The grace to persevere under trial, to keep focused on that ultimate destination, is itself a gift from God to the faithful. Through the example of suffering, the faithful bear witness to the in-breaking of the kingdom of God upon the kingdom of this world. As Jesus suffered before entering into glory, so the church shares with him in his suffering in order that she might share also with him in his glory. The kingdom of God is present in both the suffering of this life and the glory of the life to come.
The “many tribulations” which the faithful must endure are the birth pains of the new creation. The seed of the kingdom is there, planted and taking root, but the germination process will often be difficult. The sun may seem, at time, unbearably hot; the wind, intolerably strong; the storm, unceasing. Through it all, however, is the abiding, personal presence of of him who endured it all for the sake of his chosen ones. When those “many tribulations” seem intense and impossible to endure, it is his voice we hear, saying, “Peace. Be still.”
Where Christ is, there his kingdom begins.

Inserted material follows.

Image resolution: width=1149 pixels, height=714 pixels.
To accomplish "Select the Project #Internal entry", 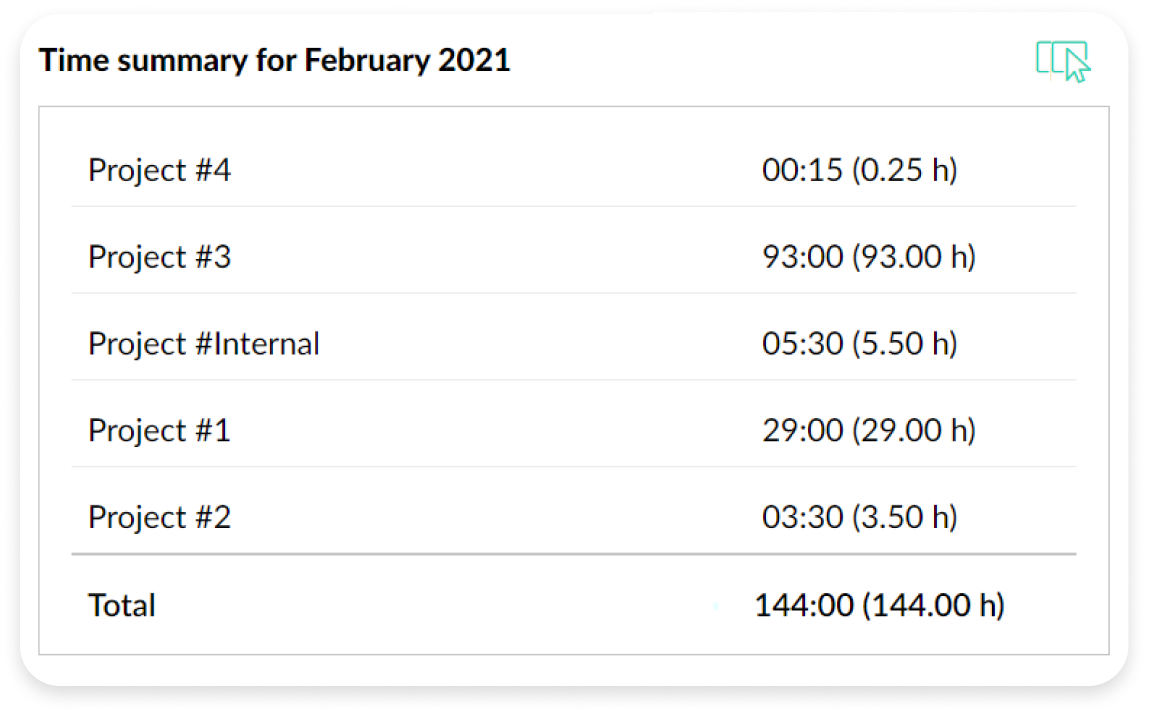I will pyautogui.click(x=204, y=344).
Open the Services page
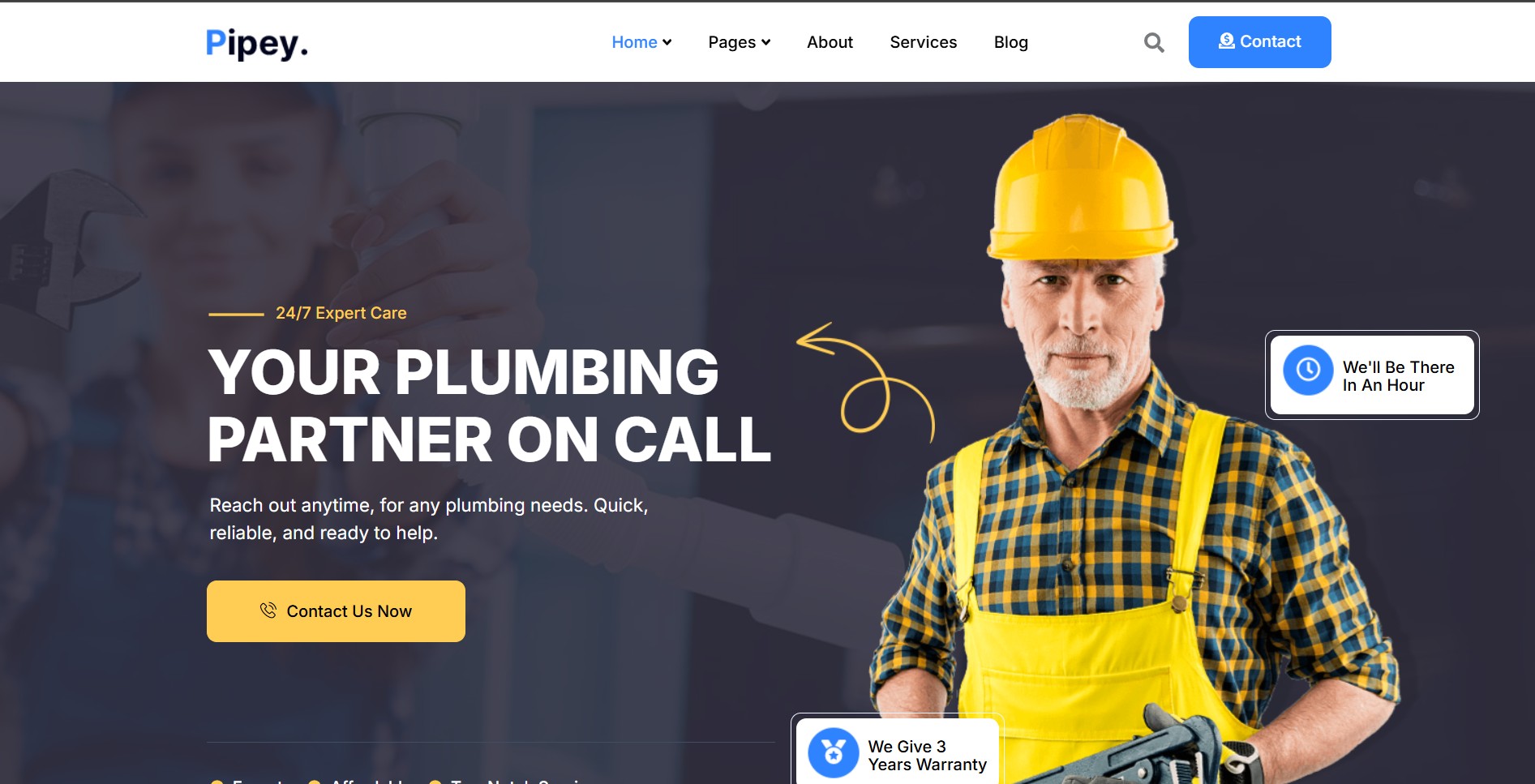 (x=924, y=42)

In preparing them for his ordeal of suffering and death, Jesus told his disciples they would “all fall away” in fulfillment of the prophecy, “I will strike the shepherd, and the sheep will be scattered” (Mark 14:27). There is an element of commons sense here which is often overlooked. In Greek, the words for “apostasy” and “resurrection” are antonyms. There is the sense that one must “fall away” before one can “stand up again.” In other words, the familiar teaching in Christian eschatology that there must first be a “falling away” before the consummation of all things, that is, before the resurrection, is rooted in this very basic premise.
Jesus cast the ordeal of his suffering, death, and resurrection against the grand backdrop of God’s plan for the redemption of his creation. In the midst of his ordeal, his disciples would “fall away.” The intensity of the conflict would be such that they would abandon the faith and look instead toward self-preservation. Peter would embody this “falling away” with his three denials “before the rooster crows twice” (Mark 14:30).

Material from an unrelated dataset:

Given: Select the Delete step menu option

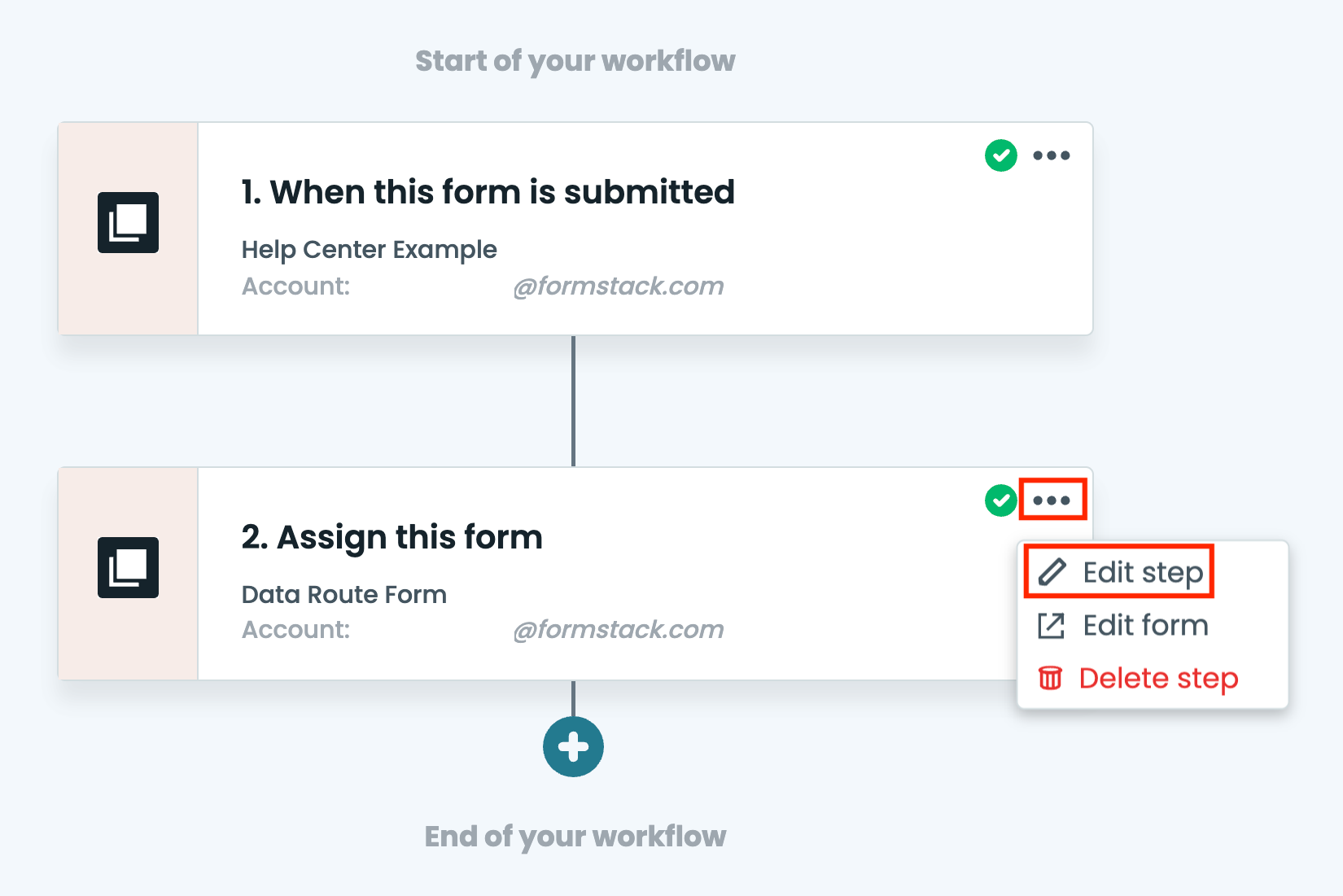Looking at the screenshot, I should [1157, 679].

Things would be quite different following the resurrection, however. Jesus assured his disciples that “after I am raised up, I will go before you to Galilee” (Mark 14:28). Rising from the dead, Jesus would restore the faith of those who had fallen away. The meaning and purpose of the resurrection is intensified by the fact that it would be preceded by the apostasy. Had there been no apostasy, there would have been no need for the resurrection; but because there was an apostasy, the power of the resurrection to restore all things is all the more glorious.
In order to appreciate fully what Jesus accomplished in rising from the dead, it is first necessary to realize how far we human beings have fallen from our original state of righteousness. We are children of Adam and Eve and, therefore, heirs of the great apostasy by which we lost our standing in right relationship with God. Only the cross can atone for our sin. Only the resurrection can restore our standing with God.